_MATERIAL SUPPLIED_
* begin *

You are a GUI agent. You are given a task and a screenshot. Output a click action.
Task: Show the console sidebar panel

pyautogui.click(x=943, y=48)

* end *
* begin *

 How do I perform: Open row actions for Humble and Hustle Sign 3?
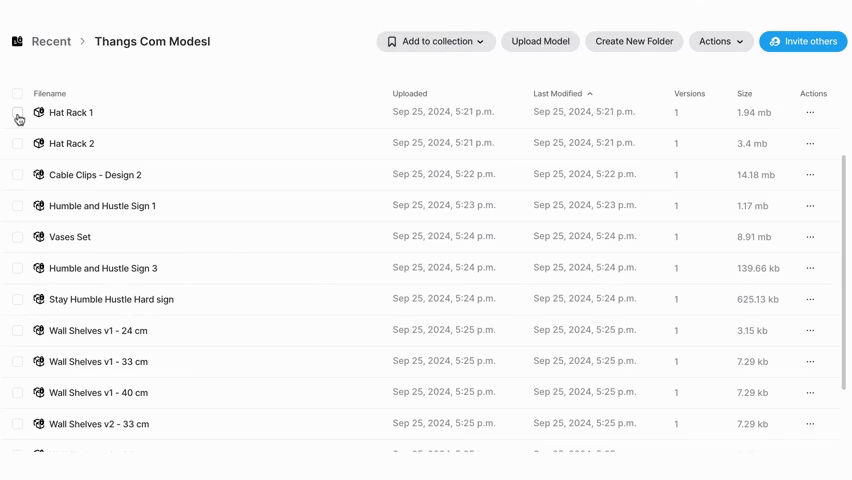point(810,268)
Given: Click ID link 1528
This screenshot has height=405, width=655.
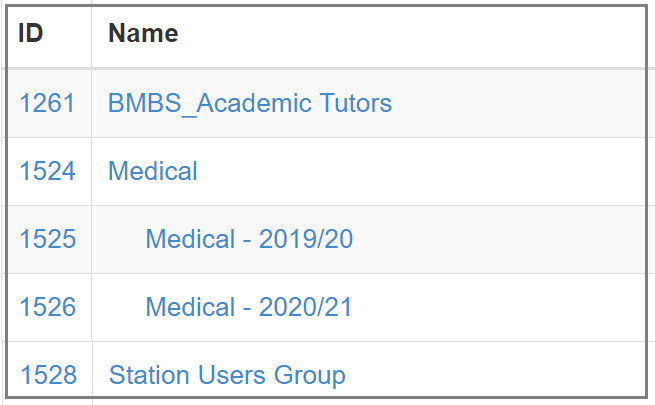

* end *
* begin *

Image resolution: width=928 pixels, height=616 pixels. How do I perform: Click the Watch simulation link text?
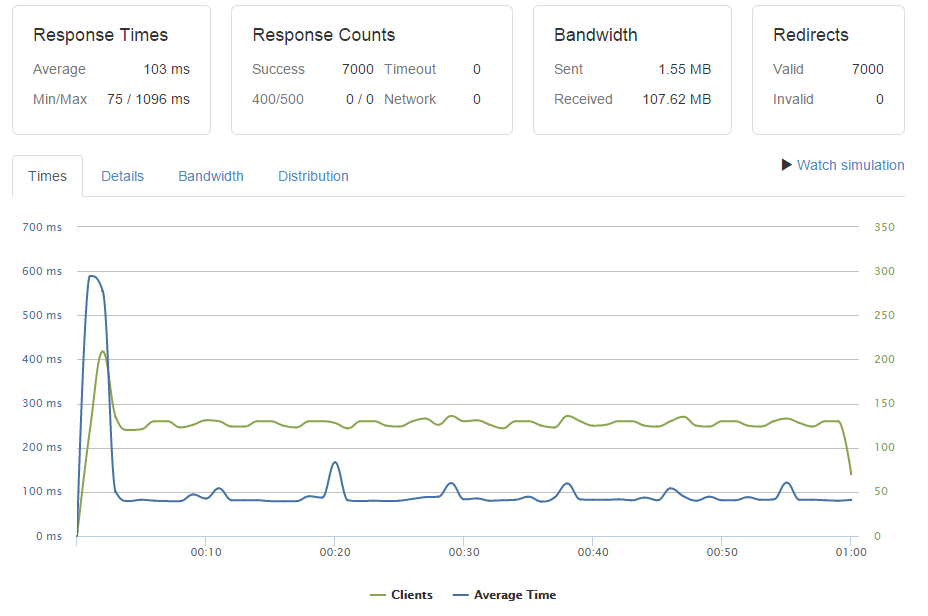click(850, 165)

* end *

_TASK DESCRIPTION_
Rewrite everything from the line containing "Image resolution: width=928" down to the line containing "click(850, 165)" as a numbered list, leaving out blank lines and any pictures.

_OUTPUT OF THE EXERCISE_
1. Image resolution: width=928 pixels, height=616 pixels. How do I perform: Click the Watch simulation link text?
2. click(850, 165)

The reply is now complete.